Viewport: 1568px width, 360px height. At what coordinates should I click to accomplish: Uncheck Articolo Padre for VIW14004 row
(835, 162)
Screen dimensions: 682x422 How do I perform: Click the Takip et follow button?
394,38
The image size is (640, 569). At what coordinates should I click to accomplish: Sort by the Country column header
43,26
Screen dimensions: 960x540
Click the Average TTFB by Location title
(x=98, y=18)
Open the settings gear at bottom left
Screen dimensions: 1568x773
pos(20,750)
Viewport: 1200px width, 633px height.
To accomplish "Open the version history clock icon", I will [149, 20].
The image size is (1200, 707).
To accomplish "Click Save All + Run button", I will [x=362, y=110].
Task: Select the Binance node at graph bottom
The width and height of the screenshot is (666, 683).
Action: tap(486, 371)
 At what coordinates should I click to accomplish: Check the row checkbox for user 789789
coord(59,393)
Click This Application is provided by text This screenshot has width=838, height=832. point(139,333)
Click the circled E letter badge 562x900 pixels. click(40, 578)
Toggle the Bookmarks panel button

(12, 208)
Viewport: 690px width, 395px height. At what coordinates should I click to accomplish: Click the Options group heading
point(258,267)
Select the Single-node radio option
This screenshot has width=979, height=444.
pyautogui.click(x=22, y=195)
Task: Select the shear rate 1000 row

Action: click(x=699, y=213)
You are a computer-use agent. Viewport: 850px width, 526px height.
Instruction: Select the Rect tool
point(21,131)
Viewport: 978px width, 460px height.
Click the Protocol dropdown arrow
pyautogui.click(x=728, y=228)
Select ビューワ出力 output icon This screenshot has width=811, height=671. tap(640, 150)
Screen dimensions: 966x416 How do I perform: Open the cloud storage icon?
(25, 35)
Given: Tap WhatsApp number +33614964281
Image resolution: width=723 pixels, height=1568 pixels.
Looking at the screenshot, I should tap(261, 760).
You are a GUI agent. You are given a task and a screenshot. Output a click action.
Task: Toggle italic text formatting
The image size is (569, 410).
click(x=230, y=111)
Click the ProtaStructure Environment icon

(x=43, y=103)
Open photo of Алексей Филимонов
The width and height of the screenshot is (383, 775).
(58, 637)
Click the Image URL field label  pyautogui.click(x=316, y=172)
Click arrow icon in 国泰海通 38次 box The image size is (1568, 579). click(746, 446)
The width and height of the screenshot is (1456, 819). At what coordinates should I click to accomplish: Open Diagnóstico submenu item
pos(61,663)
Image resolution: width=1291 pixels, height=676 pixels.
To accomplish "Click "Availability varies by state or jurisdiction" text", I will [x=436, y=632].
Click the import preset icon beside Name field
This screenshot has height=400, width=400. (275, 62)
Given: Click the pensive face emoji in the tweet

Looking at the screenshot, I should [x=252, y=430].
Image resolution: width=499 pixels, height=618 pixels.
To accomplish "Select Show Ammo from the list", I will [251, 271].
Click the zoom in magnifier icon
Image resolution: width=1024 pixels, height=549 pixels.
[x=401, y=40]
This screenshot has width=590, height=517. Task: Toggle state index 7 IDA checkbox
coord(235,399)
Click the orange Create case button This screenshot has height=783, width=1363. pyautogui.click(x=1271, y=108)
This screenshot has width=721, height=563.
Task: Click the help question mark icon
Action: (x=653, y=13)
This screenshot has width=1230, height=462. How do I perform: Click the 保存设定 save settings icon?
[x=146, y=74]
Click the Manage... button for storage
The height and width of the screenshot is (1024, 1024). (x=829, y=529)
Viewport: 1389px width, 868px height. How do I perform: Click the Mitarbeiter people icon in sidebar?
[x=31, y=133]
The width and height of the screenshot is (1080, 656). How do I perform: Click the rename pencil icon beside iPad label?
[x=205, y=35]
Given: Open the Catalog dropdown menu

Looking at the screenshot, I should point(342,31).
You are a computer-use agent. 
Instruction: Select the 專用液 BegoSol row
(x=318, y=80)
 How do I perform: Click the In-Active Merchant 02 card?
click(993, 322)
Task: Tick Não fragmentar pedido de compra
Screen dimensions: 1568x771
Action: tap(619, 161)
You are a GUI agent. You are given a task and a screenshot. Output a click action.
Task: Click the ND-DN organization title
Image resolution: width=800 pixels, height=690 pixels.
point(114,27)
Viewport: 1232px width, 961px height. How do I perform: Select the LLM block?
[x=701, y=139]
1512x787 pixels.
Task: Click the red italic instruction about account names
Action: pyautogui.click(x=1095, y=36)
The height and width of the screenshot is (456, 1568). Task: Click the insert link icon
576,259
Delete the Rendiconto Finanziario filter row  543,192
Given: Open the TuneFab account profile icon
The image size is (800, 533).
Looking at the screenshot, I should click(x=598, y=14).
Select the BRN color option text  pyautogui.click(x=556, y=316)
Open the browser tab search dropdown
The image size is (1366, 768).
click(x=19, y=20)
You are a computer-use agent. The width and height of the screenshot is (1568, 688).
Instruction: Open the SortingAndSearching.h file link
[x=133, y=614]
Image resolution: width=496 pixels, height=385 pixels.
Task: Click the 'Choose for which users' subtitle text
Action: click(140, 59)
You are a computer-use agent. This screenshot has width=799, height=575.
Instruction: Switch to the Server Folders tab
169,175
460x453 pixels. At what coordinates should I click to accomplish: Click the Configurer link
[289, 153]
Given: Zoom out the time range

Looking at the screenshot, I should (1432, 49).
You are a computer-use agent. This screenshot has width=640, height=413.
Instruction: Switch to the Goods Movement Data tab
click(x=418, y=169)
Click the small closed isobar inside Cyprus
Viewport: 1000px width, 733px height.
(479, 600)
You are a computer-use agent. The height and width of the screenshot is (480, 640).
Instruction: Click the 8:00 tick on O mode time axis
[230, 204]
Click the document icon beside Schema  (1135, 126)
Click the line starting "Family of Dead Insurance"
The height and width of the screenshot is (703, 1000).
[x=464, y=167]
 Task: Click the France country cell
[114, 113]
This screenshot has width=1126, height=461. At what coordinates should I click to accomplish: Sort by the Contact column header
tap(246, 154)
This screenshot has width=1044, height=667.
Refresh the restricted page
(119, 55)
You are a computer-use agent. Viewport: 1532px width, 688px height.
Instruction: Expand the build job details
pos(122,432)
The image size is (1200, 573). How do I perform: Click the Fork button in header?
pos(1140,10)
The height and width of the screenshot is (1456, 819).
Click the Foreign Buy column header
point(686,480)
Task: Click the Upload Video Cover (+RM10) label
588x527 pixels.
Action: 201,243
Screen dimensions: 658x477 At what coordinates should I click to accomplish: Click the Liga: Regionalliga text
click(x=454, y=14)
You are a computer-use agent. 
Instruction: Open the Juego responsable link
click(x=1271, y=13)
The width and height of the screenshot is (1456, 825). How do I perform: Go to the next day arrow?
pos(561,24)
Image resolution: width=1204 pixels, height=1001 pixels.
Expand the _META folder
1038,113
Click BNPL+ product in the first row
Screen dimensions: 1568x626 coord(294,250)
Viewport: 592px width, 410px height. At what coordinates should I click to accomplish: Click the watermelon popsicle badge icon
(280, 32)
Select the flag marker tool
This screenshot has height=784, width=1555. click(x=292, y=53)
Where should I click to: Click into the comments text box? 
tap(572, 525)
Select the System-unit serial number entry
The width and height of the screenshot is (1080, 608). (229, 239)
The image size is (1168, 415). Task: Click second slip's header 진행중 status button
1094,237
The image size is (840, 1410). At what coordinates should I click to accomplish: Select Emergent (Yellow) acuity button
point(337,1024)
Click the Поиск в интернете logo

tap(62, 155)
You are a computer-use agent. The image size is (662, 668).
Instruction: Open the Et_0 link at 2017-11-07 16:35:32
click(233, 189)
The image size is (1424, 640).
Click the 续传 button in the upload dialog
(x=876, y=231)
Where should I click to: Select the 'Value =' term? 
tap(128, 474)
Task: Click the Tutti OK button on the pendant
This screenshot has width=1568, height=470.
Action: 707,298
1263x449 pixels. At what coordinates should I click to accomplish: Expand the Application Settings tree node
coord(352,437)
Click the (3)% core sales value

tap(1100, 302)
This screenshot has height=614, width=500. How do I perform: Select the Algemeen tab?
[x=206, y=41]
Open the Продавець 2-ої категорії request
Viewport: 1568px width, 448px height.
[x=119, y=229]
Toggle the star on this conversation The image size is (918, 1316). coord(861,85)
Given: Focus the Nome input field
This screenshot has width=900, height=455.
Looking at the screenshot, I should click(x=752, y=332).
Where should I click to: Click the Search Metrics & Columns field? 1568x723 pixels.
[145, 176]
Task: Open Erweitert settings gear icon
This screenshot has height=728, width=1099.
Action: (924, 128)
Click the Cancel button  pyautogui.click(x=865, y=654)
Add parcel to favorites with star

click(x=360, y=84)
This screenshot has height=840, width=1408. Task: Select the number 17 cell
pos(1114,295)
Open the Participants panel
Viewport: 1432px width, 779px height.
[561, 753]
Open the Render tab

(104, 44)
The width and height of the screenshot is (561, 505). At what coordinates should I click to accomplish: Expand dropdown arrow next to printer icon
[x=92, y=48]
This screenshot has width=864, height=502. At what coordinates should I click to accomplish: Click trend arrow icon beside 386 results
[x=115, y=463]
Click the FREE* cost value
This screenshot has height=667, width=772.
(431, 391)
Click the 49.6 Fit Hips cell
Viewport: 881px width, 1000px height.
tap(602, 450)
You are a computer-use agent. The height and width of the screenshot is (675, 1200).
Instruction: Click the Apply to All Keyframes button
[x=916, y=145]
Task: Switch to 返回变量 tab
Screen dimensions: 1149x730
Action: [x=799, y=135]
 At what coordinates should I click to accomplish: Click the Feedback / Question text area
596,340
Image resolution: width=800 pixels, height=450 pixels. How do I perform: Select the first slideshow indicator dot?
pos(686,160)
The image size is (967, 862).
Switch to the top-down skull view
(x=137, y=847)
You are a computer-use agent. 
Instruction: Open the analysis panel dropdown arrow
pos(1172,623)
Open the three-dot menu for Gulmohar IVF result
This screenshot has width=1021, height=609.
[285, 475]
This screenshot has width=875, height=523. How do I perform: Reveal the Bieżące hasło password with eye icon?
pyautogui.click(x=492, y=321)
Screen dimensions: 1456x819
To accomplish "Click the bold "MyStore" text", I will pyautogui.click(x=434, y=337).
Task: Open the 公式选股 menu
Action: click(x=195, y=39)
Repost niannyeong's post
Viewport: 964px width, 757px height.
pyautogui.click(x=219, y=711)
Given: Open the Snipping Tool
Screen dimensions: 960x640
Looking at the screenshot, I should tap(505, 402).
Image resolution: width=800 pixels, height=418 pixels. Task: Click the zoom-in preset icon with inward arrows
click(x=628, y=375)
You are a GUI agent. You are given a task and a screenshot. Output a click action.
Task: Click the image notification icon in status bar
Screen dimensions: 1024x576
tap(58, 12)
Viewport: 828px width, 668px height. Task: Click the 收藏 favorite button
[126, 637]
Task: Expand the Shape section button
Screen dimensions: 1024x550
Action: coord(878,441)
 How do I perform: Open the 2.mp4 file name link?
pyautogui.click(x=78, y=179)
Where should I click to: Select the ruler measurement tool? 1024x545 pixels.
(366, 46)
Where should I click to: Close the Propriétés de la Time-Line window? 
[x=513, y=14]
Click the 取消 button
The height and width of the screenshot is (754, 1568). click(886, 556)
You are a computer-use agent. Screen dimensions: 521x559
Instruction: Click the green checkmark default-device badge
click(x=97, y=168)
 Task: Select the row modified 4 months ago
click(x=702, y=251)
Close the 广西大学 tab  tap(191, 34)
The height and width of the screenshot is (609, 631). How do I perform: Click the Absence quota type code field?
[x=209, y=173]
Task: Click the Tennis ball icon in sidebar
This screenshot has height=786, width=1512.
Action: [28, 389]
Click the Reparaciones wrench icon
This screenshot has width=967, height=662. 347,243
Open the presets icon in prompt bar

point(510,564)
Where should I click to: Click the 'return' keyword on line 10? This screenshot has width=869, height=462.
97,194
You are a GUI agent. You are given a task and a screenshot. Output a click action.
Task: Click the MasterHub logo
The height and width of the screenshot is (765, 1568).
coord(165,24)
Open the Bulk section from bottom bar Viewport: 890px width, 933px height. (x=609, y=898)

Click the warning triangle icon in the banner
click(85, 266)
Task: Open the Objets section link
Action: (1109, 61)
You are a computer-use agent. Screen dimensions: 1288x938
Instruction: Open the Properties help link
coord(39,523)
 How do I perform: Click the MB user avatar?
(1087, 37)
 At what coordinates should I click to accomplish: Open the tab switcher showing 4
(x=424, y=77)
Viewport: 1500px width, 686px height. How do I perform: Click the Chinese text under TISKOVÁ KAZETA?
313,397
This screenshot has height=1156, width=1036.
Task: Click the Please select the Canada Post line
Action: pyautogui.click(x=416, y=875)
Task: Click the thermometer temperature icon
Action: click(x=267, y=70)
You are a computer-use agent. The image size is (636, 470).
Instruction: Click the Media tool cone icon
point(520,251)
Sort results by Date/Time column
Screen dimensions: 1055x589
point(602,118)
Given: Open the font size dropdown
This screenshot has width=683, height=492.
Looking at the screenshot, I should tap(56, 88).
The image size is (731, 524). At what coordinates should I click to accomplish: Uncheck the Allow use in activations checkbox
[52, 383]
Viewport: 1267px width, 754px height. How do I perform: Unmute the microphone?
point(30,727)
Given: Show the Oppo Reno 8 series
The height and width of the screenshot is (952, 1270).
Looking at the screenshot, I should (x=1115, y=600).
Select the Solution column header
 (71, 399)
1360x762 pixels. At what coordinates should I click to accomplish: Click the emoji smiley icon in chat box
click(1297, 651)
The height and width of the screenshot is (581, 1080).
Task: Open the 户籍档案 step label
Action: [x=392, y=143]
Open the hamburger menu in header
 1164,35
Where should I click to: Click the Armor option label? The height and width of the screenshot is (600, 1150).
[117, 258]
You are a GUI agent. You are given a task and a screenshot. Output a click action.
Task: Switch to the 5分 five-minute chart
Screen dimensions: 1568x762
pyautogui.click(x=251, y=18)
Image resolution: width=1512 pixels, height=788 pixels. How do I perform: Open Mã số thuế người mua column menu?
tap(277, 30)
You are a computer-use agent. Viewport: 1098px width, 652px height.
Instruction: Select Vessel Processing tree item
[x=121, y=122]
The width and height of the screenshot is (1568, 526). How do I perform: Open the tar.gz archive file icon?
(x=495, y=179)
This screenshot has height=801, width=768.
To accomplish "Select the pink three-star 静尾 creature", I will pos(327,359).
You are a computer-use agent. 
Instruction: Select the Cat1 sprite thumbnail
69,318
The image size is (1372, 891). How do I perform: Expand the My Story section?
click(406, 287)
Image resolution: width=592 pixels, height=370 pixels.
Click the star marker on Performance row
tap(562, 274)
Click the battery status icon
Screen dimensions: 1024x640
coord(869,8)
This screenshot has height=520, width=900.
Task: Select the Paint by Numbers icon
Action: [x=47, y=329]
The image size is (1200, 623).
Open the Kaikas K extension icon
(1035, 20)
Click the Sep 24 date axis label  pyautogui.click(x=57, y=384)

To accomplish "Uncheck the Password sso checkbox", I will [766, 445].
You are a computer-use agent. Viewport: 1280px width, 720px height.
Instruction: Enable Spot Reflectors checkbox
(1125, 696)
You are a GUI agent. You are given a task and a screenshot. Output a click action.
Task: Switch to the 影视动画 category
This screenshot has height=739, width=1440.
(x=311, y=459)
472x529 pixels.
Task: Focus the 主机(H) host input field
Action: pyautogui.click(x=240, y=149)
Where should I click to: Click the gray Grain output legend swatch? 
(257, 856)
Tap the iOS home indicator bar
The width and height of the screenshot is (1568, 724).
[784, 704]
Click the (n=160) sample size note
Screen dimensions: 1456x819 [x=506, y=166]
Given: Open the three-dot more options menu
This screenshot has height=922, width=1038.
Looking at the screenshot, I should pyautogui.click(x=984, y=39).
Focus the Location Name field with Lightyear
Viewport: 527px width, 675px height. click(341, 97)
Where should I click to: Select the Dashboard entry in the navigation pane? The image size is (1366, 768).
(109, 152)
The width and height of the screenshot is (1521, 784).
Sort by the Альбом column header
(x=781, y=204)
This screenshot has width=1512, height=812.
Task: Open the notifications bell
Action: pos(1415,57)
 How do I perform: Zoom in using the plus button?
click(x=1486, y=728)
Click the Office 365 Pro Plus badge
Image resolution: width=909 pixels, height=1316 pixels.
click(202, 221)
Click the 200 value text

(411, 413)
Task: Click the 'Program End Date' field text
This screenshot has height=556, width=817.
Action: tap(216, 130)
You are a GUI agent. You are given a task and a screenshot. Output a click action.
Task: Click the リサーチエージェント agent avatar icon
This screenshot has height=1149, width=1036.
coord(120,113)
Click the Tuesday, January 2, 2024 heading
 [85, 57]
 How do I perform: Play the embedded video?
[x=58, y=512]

> [What is being asked] Reproduce word for word the material above, starting with the line that has "Select the System-unit serial number entry" and stopping after the line that has "The image size is (1424, 640).".

> [Solution to this exercise]
Select the System-unit serial number entry
The width and height of the screenshot is (1080, 608). (229, 239)
The image size is (1168, 415). Task: Click second slip's header 진행중 status button
1094,237
The image size is (840, 1410). At what coordinates should I click to accomplish: Select Emergent (Yellow) acuity button
point(337,1024)
Click the Поиск в интернете logo

tap(62, 155)
You are a computer-use agent. The image size is (662, 668).
Instruction: Open the Et_0 link at 2017-11-07 16:35:32
click(233, 189)
The image size is (1424, 640).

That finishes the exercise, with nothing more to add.